*DATA SHOWN:*
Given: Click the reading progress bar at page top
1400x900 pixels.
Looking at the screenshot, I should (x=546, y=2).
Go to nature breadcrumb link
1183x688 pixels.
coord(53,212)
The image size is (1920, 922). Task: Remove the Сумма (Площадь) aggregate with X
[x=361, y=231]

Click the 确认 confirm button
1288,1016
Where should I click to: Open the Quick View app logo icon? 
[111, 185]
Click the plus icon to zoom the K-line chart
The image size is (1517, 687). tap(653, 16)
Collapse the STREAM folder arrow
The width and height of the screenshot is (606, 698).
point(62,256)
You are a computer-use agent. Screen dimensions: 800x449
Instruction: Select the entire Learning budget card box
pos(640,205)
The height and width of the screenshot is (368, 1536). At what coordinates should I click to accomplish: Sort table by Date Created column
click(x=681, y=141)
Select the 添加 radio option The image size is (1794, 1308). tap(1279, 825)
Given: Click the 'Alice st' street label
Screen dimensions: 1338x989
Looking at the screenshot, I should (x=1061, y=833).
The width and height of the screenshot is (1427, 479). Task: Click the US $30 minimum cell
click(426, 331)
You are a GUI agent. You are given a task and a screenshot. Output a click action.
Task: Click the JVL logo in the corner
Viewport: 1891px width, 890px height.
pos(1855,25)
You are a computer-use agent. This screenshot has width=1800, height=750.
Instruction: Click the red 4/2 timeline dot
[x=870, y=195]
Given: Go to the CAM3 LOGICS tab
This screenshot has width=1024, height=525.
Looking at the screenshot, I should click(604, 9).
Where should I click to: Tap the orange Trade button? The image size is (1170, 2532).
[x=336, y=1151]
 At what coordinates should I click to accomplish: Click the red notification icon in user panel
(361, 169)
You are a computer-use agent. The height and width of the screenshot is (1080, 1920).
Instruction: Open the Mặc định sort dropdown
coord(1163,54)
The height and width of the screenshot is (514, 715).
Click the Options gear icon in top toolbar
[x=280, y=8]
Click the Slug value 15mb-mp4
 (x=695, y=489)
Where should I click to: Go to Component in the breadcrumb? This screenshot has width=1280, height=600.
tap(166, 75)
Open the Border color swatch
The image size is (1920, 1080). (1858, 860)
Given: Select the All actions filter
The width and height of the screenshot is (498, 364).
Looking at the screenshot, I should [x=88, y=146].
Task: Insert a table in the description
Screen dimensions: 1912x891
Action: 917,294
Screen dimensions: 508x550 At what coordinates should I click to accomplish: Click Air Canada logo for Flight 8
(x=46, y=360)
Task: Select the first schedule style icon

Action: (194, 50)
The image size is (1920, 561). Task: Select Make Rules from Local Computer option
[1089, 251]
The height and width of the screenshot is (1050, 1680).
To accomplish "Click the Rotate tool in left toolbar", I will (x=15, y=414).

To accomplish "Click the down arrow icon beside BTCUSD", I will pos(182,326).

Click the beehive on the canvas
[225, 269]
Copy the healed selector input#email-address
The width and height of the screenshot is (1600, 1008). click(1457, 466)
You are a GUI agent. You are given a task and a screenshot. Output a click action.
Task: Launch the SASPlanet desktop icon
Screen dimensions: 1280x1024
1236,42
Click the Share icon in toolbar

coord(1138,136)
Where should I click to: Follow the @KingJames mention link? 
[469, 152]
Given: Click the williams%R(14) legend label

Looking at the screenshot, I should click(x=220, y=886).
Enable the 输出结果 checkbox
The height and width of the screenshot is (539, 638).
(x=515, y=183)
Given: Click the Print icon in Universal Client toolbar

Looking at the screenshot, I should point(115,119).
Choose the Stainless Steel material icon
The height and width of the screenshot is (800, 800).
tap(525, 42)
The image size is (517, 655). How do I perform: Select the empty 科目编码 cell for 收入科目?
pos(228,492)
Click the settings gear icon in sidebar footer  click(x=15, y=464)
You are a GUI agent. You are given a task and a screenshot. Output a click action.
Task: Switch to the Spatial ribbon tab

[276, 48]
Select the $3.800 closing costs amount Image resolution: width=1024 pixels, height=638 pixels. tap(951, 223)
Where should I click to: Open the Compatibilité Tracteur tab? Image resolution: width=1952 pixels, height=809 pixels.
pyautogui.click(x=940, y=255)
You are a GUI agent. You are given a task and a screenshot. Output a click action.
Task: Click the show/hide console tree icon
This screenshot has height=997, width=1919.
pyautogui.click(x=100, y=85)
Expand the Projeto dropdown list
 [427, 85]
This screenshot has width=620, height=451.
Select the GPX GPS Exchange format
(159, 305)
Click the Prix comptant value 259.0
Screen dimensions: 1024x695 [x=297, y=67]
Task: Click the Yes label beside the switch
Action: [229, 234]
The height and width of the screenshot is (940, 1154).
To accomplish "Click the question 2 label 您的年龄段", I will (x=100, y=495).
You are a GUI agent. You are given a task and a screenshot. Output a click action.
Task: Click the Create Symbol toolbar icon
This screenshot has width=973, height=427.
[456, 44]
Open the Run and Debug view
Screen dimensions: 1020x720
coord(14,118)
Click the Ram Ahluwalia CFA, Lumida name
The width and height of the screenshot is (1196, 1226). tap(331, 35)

*WRITTEN TASK:*
Count the lines in the material above that contain the word "breadcrumb" and reply with that number alone.

*TASK OUTPUT:*
2